Exercise objective: Reproduce all of the data exactly, with no line skipped.

Provided records:
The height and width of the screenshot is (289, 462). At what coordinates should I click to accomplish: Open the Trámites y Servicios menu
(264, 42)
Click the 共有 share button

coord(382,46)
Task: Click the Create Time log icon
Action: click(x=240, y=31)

Output below:
The height and width of the screenshot is (289, 462). At what coordinates should I click to accomplish: Open the Trámites y Servicios menu
(264, 42)
Click the 共有 share button

coord(382,46)
Task: Click the Create Time log icon
Action: click(x=240, y=31)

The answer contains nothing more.